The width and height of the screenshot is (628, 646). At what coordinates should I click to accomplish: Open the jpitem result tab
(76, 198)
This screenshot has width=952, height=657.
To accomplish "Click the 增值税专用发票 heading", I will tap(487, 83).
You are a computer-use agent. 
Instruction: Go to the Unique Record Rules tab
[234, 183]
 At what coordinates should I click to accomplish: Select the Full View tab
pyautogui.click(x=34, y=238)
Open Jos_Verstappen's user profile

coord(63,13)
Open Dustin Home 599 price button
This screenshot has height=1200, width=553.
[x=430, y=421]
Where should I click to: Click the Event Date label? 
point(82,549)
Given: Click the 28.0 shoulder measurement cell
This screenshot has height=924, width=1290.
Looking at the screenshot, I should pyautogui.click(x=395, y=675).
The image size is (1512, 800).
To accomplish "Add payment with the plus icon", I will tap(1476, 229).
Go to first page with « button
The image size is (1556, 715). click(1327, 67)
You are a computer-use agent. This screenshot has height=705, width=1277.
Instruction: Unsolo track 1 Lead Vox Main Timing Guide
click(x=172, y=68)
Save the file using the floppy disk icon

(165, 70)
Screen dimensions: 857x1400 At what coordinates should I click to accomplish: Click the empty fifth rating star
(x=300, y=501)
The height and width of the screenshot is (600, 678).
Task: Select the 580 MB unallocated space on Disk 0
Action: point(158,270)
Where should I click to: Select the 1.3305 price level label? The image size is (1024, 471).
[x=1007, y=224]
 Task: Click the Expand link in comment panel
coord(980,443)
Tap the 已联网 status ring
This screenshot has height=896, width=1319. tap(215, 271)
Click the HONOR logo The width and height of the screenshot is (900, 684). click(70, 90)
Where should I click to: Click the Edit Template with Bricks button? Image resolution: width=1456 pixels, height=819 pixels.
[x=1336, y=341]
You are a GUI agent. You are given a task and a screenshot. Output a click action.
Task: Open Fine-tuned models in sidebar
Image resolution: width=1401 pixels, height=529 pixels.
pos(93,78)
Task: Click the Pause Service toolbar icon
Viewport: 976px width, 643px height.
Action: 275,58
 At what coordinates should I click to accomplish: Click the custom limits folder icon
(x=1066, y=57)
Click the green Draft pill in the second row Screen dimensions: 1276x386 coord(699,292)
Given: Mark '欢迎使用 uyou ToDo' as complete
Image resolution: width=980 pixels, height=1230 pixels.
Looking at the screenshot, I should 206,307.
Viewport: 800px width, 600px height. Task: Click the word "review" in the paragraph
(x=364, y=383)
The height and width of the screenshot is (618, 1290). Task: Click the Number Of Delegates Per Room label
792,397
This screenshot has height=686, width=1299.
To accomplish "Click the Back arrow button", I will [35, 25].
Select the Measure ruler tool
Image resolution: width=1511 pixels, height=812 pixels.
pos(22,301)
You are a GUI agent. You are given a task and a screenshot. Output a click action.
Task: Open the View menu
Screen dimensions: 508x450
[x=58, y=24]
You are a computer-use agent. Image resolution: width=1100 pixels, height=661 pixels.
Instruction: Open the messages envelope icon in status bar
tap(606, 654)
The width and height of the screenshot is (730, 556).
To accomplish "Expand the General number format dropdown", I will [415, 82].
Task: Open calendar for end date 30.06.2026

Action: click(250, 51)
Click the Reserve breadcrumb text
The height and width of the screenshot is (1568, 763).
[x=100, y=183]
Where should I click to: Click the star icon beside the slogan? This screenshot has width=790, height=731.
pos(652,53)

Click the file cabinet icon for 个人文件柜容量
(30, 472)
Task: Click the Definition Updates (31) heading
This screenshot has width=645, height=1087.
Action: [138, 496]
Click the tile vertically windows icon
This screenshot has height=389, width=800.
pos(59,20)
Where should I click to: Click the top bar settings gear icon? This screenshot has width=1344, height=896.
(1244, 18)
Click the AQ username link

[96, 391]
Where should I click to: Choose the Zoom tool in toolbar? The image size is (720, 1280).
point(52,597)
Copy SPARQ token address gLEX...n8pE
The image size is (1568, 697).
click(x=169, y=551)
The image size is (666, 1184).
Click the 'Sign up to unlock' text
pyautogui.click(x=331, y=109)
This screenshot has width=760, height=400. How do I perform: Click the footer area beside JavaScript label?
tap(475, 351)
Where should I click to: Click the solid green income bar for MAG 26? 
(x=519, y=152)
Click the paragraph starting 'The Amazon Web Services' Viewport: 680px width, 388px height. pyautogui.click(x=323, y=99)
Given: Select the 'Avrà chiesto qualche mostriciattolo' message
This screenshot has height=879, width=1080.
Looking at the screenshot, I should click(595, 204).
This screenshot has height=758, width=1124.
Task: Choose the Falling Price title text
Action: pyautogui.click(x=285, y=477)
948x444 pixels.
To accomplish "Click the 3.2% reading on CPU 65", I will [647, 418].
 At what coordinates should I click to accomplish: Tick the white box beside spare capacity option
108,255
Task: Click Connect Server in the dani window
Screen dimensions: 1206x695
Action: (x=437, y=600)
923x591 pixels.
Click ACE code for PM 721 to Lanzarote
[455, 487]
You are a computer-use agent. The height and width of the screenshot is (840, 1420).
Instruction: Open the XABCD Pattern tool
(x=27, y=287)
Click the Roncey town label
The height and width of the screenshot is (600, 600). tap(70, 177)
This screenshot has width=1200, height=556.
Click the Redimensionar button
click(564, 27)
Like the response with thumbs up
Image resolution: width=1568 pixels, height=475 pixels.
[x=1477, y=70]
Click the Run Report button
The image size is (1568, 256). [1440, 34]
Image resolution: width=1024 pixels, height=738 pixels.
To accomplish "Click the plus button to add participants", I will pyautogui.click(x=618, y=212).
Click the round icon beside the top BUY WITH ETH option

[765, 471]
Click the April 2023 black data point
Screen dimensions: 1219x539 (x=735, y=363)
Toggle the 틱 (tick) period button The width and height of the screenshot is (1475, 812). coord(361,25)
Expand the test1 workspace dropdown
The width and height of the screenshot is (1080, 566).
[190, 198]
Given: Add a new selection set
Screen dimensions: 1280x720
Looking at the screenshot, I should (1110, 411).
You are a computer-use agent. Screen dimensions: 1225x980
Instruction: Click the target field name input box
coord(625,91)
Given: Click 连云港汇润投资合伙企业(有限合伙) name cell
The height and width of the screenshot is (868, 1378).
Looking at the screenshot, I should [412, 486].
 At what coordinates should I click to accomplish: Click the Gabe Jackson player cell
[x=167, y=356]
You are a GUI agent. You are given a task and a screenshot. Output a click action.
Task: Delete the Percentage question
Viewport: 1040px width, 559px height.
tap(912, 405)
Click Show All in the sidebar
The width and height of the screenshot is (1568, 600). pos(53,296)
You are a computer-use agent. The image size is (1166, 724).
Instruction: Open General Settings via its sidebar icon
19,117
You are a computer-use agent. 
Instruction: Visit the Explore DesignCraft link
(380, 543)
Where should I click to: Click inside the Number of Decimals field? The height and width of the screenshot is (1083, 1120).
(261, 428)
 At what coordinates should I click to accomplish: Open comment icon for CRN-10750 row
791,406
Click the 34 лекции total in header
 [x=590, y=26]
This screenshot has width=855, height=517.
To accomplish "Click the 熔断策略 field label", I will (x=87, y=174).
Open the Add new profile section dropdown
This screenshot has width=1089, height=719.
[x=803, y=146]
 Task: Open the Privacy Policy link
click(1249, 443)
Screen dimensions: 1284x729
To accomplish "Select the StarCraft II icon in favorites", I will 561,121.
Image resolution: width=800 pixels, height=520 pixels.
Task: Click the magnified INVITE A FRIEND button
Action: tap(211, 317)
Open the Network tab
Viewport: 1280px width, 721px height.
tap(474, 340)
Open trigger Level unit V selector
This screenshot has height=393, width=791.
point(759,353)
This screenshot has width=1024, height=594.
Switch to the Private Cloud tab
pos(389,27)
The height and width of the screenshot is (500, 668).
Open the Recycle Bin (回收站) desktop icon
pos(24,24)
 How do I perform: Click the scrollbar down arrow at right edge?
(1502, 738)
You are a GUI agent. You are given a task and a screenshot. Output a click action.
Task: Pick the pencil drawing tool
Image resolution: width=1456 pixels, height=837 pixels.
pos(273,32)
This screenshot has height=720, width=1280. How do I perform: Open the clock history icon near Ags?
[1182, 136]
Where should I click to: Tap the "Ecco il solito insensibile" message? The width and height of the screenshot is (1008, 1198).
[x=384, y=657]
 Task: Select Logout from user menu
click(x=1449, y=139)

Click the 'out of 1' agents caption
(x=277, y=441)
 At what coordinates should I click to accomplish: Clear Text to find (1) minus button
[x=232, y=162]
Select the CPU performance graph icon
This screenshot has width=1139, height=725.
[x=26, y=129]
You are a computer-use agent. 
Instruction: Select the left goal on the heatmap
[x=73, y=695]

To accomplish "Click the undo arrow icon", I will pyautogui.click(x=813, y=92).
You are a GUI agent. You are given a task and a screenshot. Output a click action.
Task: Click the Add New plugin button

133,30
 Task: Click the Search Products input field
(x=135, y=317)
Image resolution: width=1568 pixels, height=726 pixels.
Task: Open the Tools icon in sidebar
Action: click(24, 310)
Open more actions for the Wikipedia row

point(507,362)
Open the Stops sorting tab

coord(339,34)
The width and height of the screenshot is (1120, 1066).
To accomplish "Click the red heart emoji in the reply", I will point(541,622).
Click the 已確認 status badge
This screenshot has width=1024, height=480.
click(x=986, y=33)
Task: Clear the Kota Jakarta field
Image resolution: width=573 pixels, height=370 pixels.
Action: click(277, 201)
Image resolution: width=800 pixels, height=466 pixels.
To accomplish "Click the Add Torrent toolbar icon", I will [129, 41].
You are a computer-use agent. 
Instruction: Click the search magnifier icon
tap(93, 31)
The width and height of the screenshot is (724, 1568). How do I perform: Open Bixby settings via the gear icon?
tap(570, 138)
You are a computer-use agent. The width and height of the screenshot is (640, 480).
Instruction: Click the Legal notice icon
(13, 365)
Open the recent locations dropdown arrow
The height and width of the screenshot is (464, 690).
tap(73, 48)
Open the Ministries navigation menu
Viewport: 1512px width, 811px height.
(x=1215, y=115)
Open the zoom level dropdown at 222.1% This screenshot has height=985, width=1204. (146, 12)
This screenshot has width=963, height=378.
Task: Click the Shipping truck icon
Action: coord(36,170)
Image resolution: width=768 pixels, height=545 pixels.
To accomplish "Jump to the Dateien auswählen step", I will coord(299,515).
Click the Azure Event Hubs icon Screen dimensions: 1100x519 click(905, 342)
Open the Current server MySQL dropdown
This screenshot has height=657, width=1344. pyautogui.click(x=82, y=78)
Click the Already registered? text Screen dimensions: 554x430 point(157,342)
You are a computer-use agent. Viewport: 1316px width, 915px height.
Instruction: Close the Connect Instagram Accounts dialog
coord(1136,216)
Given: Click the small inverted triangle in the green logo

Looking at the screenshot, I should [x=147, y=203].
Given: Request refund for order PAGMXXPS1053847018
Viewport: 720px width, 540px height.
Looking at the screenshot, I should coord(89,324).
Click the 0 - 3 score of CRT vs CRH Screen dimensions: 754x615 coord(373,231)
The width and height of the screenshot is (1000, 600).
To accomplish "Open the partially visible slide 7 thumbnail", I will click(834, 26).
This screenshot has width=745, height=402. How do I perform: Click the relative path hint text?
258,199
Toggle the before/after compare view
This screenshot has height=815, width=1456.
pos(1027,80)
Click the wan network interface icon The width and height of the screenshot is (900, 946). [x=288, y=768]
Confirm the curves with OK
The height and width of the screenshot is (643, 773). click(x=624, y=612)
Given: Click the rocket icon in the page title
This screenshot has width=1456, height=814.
***
WHAT IS BEING ASKED » The lines to return are those in the entries above that include "computer".

OUTPUT »
You are a computer-use agent. 
You are a computer-use agent. This screenshot has height=705, width=1277.
You are a computer-use agent. Image resolution: width=1100 pixels, height=661 pixels.
You are a computer-use agent. The height and width of the screenshot is (840, 1420).
You are a computer-use agent. Screen dimensions: 1225x980
You are a computer-use agent. The image size is (1166, 724).
You are a computer-use agent. 
You are a computer-use agent. 
You are a computer-use agent. 
You are a computer-use agent. The width and height of the screenshot is (640, 480).
You are a computer-use agent. Viewport: 1316px width, 915px height.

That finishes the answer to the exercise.